Extrait choisi

■ ■ ■ ■ ■

Le chapitre 5 est une étude de cas sur l’Initiative Roll Back Malaria de l’oms, le partenariat qui allie l’industrie pharmaceutique et le secteur public, et d’autre part les médecines traditionnelles. L’auteur décrit l’enquête qu’il a menée par interviews sur les thérapies traditionnelles contre le paludisme au Nigéria. Il déplore que l’Initiative n’inclue pas ces thérapies dans leurs modes opératoires, bien que les herbes et racines soient disponibles et utilisées efficacement, à des coûts bien inférieurs à ceux des traitements à base scientifique. L’inconciliable tension entre le centre – la politique globale de contrôle du paludisme – et la périphérie – les thérapies traditionnelles indigènes – demande des solutions : la validation scientifique de ces thérapies, des mécanismes de gouvernance mondiale qui respectent la mondialisation à partir « du bas » (des populations) et non pas imposés par « le haut », et les échanges entre les écoles théoriques majeures des régimes internationaux.
Au chapitre 6, l’auteur note que la Banque mondiale est l’institution qui finance le plus de projets de santé publique dans le monde en développement et recommande qu’elle modifie son approche néo-libérale mercantiliste des soins de la santé en faveur des « soins de santé primaires » prônés par l’oms : il y a un besoin urgent de collaboration entre la Banque, avec ses immenses ressources, et l’oms et l’unicef. En raison de la baisse des ressources accordées par les gouvernements au titre de l’aide publique au développement, l’auteur encourage les gouvernements, les agences multilatérales, les fondations et les philanthropes à soutenir une attaque concertée contre les maladies contagieuses, y compris le vih/sida, la tuberculose et le paludisme. Le Fonds mondial de lutte contre ces maladies a été créé en janvier 2002. En conclusion, il demande que l’apparente passivité du droit international dans les débats de la santé mondiale soit modifiée pour reconnaître la synergie entre droit et santé mondiale d’une part, et d’autre part, la promotion de la vie et de la dignité humaines.

■ ■ ■ ■ ■

Action requise
Recopiez intégralement, s'il vous plaît, l'extrait ci-dessus sur le paludisme et la santé mondiale, sans y changer un seul mot.

■ ■ ■ ■ ■

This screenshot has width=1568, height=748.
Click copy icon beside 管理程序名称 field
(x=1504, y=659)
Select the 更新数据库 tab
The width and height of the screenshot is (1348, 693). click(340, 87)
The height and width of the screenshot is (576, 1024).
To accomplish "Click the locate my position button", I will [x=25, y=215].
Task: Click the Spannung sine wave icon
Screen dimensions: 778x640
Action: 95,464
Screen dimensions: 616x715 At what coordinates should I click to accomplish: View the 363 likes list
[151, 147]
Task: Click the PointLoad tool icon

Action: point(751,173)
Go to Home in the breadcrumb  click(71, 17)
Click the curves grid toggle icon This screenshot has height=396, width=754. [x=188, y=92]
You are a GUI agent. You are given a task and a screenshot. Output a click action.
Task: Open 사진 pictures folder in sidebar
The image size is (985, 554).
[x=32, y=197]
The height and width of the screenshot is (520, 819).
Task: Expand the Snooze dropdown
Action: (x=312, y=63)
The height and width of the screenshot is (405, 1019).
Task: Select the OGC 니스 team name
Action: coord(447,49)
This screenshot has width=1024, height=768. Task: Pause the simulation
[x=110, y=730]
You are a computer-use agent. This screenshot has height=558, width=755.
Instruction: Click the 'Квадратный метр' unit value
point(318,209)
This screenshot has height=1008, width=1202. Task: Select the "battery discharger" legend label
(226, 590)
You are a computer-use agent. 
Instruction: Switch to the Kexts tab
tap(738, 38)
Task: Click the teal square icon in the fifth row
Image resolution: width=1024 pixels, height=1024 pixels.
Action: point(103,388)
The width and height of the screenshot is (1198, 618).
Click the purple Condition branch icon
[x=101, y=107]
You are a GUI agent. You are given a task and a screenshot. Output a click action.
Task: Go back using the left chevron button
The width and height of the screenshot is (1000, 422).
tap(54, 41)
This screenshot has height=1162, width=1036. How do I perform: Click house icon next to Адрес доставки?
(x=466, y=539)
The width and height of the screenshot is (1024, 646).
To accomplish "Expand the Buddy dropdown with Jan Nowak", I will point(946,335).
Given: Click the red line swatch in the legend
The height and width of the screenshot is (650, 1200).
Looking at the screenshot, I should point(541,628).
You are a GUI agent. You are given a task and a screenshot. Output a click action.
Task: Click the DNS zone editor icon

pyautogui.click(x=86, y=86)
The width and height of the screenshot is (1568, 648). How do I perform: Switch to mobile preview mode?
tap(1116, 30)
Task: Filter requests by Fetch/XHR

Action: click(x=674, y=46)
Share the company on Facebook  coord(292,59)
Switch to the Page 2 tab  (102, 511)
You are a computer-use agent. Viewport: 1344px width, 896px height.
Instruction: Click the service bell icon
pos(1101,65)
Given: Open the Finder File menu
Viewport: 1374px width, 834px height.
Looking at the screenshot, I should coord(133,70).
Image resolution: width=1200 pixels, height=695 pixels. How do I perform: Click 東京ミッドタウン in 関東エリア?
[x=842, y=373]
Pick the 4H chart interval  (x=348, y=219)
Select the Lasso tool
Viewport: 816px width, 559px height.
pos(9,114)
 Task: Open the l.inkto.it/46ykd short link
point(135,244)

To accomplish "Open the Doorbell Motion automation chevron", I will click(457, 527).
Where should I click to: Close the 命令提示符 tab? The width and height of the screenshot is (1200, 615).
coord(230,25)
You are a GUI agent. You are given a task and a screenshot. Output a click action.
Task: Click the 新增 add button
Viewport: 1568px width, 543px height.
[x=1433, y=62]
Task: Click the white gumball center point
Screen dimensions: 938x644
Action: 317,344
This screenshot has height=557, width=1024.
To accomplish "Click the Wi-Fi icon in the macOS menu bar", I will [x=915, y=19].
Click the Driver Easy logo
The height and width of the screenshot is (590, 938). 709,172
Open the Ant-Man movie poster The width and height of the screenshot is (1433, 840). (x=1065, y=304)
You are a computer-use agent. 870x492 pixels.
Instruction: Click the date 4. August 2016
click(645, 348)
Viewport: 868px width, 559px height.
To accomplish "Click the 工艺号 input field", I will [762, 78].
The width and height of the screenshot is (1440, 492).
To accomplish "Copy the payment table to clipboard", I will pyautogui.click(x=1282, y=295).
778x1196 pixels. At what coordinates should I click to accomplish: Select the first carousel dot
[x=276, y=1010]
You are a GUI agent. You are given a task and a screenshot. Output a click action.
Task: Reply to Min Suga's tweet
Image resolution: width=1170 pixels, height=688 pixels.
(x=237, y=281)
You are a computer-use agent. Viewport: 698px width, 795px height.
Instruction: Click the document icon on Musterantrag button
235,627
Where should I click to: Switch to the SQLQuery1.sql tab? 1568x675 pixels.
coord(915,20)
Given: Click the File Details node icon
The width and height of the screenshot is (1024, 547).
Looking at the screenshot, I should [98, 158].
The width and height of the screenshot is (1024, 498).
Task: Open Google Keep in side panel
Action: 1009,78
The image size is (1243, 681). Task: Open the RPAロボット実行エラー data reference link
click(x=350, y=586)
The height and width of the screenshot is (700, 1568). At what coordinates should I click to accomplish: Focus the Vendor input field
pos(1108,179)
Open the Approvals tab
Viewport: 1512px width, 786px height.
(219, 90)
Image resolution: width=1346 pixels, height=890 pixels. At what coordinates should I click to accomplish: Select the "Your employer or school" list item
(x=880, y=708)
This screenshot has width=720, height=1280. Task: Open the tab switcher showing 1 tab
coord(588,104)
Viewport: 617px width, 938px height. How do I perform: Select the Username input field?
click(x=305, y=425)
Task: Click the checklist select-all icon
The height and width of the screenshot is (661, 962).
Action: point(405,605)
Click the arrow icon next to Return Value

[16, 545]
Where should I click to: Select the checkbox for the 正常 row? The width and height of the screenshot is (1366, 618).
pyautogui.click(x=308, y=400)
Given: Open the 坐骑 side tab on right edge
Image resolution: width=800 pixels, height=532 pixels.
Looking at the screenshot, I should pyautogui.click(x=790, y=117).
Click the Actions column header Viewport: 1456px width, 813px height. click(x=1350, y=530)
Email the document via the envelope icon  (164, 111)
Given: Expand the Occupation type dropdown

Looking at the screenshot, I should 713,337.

■ ■ ■ ■ ■

Solution
Le chapitre 5 est une étude de cas sur l’Initiative Roll Back Malaria de l’oms, le partenariat qui allie l’industrie pharmaceutique et le secteur public, et d’autre part les médecines traditionnelles. L’auteur décrit l’enquête qu’il a menée par interviews sur les thérapies traditionnelles contre le paludisme au Nigéria. Il déplore que l’Initiative n’inclue pas ces thérapies dans leurs modes opératoires, bien que les herbes et racines soient disponibles et utilisées efficacement, à des coûts bien inférieurs à ceux des traitements à base scientifique. L’inconciliable tension entre le centre – la politique globale de contrôle du paludisme – et la périphérie – les thérapies traditionnelles indigènes – demande des solutions : la validation scientifique de ces thérapies, des mécanismes de gouvernance mondiale qui respectent la mondialisation à partir « du bas » (des populations) et non pas imposés par « le haut », et les échanges entre les écoles théoriques majeures des régimes internationaux.
Au chapitre 6, l’auteur note que la Banque mondiale est l’institution qui finance le plus de projets de santé publique dans le monde en développement et recommande qu’elle modifie son approche néo-libérale mercantiliste des soins de la santé en faveur des « soins de santé primaires » prônés par l’oms : il y a un besoin urgent de collaboration entre la Banque, avec ses immenses ressources, et l’oms et l’unicef. En raison de la baisse des ressources accordées par les gouvernements au titre de l’aide publique au développement, l’auteur encourage les gouvernements, les agences multilatérales, les fondations et les philanthropes à soutenir une attaque concertée contre les maladies contagieuses, y compris le vih/sida, la tuberculose et le paludisme. Le Fonds mondial de lutte contre ces maladies a été créé en janvier 2002. En conclusion, il demande que l’apparente passivité du droit international dans les débats de la santé mondiale soit modifiée pour reconnaître la synergie entre droit et santé mondiale d’une part, et d’autre part, la promotion de la vie et de la dignité humaines.